### RECORDS SHOWN
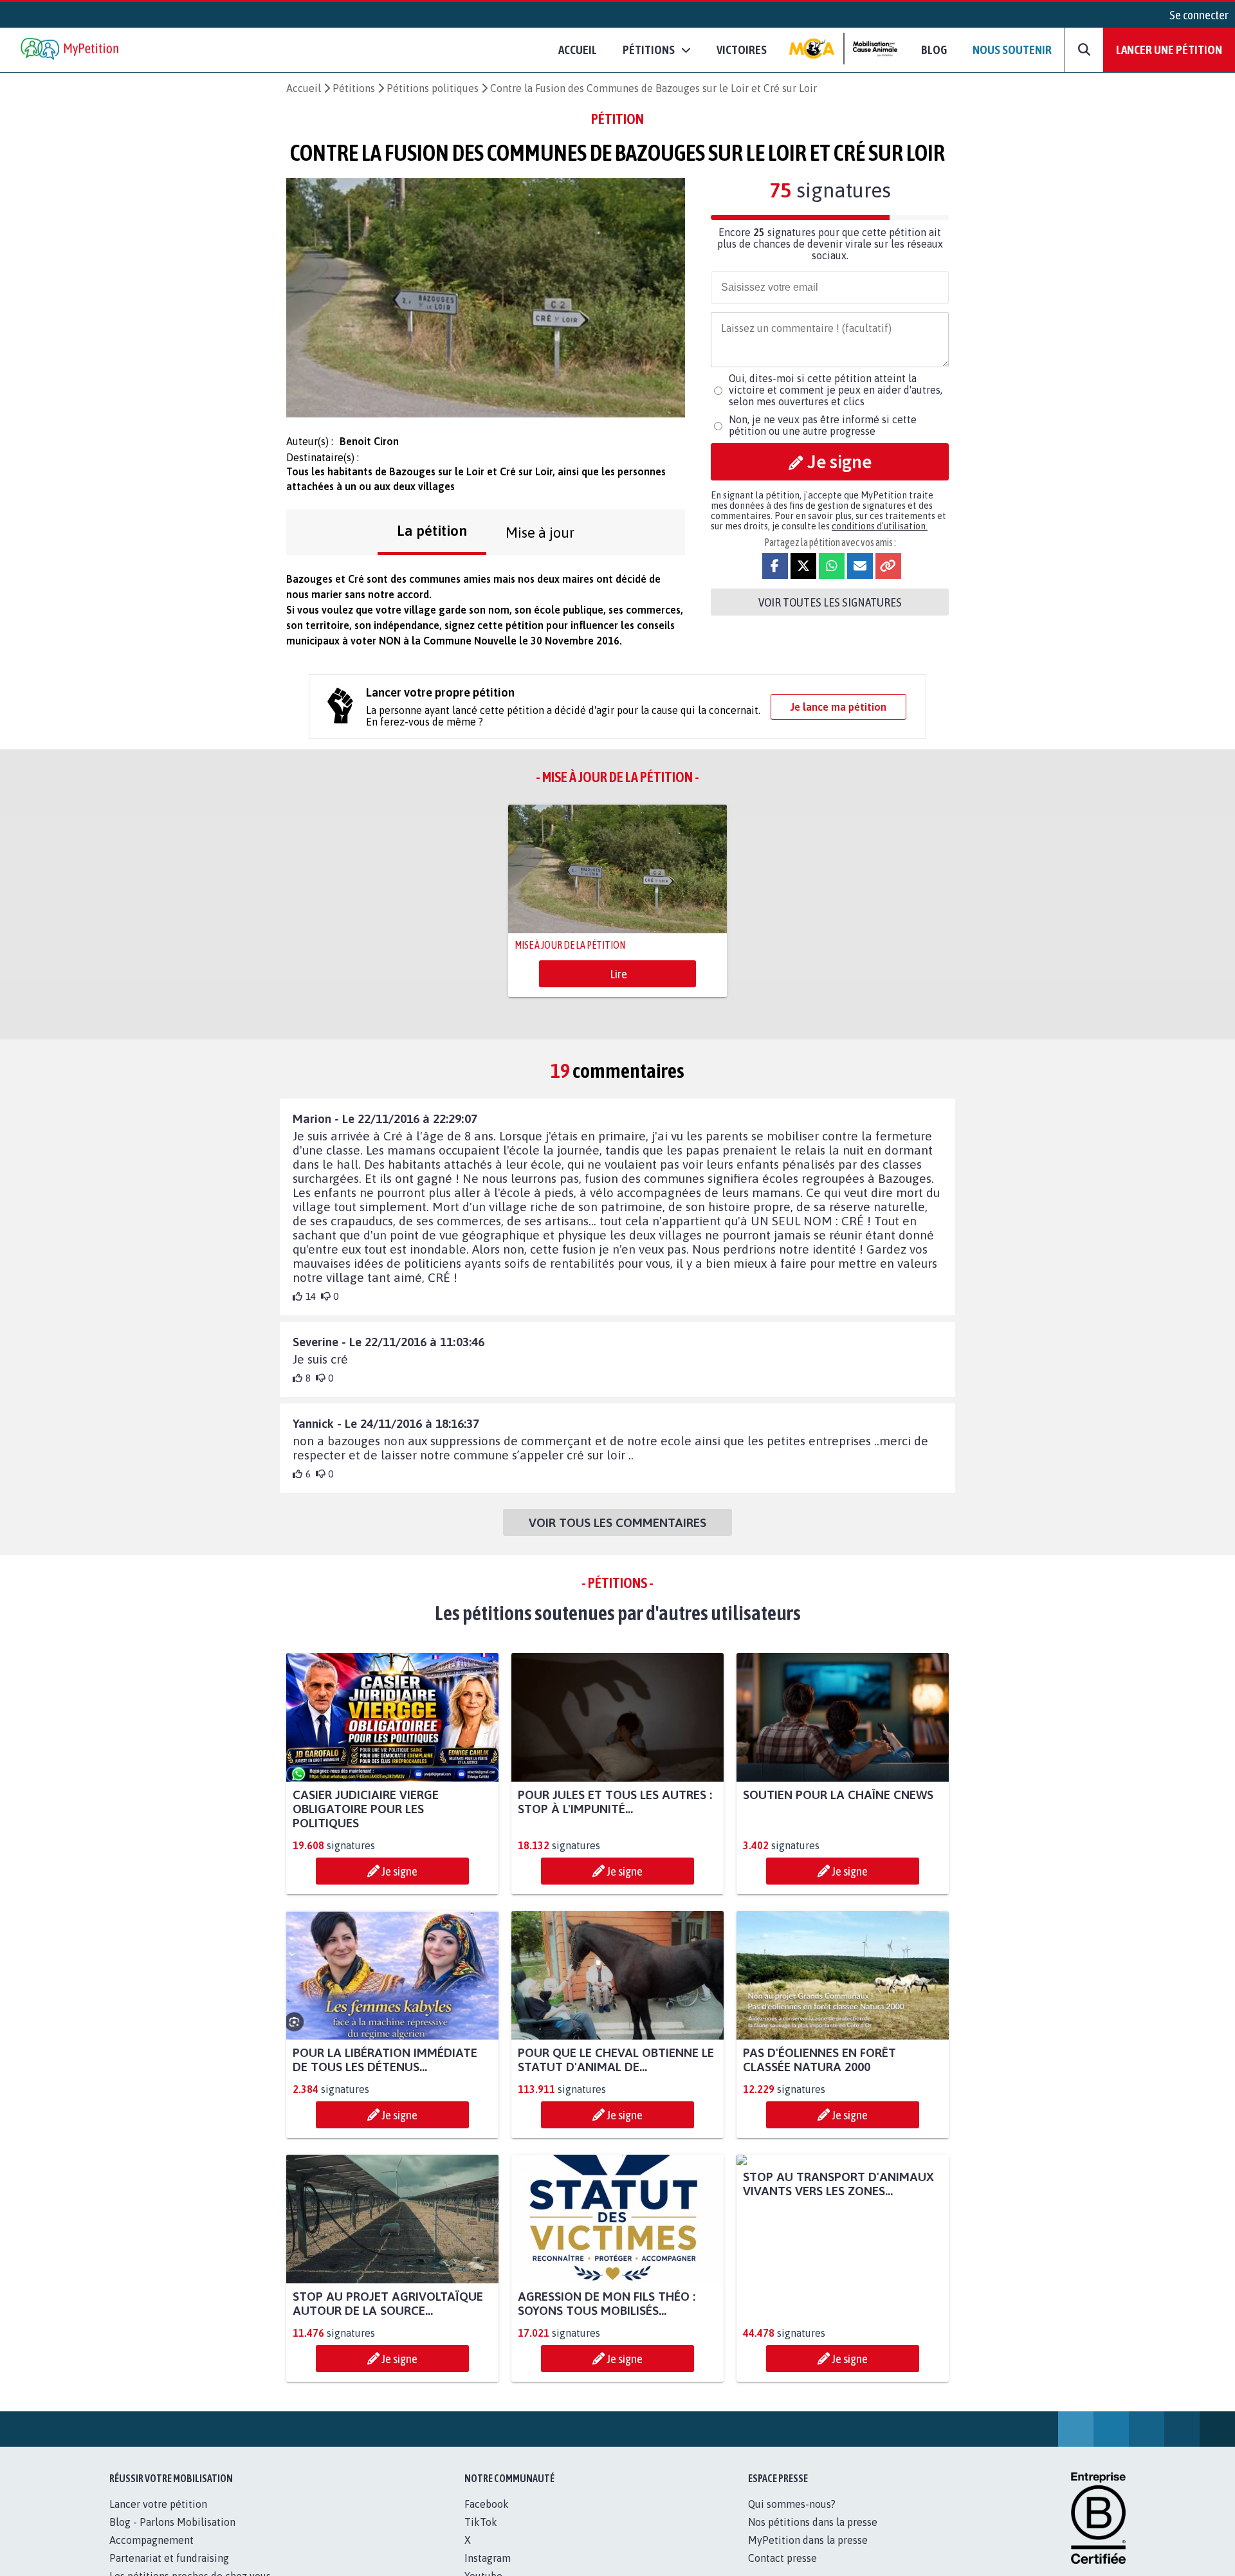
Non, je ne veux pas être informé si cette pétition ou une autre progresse (823, 425)
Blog (934, 49)
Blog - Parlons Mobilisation (172, 2522)
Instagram (487, 2558)
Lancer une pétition (1169, 49)
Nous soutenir (1012, 49)
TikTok (480, 2522)
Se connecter (1199, 15)
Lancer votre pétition (158, 2504)
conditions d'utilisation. (880, 526)
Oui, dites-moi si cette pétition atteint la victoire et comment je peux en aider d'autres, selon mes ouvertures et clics (835, 389)
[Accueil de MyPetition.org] (71, 50)
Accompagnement (151, 2540)
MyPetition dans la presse (808, 2540)
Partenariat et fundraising (169, 2558)
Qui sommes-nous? (792, 2504)
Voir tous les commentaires (617, 1522)
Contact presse (782, 2558)
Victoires (742, 49)
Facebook (486, 2504)
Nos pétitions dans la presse (812, 2522)
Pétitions (354, 88)
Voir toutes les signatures (830, 602)
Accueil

### EXERCISE
Give back, word for word, only the lines from the one containing "Contact presse (782, 2558)" through the closing line of the entries.

### RESPONSE
Contact presse (782, 2558)
Victoires (742, 49)
Facebook (486, 2504)
Nos pétitions dans la presse (812, 2522)
Pétitions (354, 88)
Voir toutes les signatures (830, 602)
Accueil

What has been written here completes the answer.